Into a hamburger joint and friendly Italians, larger than life, pursue a non-stop comical conversation with a very old regular. They are trying to get him a job at Macy's as a Santa Claus. The old fella laughs away enjoying the only company he’s probably got. And the guys behind the bar know it, bless ’em.
Phal has a mania again - when will it end. This time he's gone berserk over a cassette recorder and insists on stopping at every cut-price hi-fi store that speckles Broadway. Finally, we go in and he gets the one he wants for $69 which magically reaches $89 with accessories. A non-stop hysterical barrage of salesmanship, and a TV goes from $125 to $75 dollars in two minutes. We manage to get out alive but then Phal’s forgot to get a receipt so we enter the madhouse again for a further 20 minutes of hair-raising talk which leaves me exhausted and Phal elated. Like Stan, he loves panic - I wish Stan could have been there,
he'll be sorry he missed it.
So here I am and I haven’t seen my lady properly for nearly two weeks so who knows when I’ll write again. Think about me about eight tonight. Phal, Elaine, Trudy and I will be eating shepherd’s pie and drinking good wine at the Haymarket on 8th Avenue, and I'm really looking forward to it. See you. P.S. Batman's on the telly.
Friday, 1 December 1972
We decide to go out walking. Meeting New York is rather like meeting Cassius Clay head on and then slowly finding out he is really a nice bloke.
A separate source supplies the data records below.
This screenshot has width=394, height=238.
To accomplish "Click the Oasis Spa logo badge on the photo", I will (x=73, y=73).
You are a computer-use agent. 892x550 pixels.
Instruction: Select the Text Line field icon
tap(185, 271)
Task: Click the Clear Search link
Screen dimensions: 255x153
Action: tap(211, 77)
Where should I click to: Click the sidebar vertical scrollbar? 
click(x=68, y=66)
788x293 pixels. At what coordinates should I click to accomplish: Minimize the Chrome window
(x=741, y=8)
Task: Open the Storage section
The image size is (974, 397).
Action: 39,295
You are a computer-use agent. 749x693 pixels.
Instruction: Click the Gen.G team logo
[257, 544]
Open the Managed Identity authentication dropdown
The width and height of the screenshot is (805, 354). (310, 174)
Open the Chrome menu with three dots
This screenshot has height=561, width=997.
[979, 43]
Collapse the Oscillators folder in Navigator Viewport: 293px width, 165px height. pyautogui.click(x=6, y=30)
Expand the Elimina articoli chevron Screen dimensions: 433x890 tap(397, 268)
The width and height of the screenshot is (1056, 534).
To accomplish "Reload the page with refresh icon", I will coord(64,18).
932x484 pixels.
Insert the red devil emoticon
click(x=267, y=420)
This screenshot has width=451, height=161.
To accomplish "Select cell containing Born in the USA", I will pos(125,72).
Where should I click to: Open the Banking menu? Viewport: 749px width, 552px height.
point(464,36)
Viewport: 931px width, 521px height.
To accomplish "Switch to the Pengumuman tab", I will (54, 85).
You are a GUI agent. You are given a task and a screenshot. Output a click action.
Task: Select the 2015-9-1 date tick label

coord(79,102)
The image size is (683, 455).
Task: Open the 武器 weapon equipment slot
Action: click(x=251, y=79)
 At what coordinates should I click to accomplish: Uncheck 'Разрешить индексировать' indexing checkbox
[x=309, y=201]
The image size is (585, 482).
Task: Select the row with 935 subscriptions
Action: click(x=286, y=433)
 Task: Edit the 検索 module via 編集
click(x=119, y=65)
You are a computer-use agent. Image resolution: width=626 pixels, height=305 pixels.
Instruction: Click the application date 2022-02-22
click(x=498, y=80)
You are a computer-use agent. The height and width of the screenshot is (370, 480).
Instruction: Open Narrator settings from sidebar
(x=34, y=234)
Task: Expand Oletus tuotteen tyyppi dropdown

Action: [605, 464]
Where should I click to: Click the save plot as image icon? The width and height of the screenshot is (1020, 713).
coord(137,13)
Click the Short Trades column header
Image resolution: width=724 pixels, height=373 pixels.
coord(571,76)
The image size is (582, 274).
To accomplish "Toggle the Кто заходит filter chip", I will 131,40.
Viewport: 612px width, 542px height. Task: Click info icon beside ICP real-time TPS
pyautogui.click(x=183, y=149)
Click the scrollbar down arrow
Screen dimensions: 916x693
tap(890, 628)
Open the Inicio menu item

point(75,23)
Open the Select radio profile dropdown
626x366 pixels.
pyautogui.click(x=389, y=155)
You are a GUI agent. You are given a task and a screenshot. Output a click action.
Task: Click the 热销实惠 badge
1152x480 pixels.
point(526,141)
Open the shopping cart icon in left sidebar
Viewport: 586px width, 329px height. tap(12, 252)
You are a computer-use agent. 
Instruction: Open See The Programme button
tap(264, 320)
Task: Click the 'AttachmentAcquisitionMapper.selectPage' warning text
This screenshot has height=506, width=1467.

We cut through to 8th Avenue, the porny one to upper classes of N.Y.C., but sometimes convenient for end-of-day businessmen. It also has numerous pawn shops which have guitars or at least used to have guitars. Now the Japanese imitations abound and are of fancy prices. Friends tell me some of the Jap copies are good, but to us in the band the old originals are the best and finding an old Les Paul Junior in a junk shop is the equivalent of a stamp collector finding a Penny Black. Trouble is now the pawn shops are hip. One asks $200 for a Melody Maker and we walk all the way out of the shop laughing.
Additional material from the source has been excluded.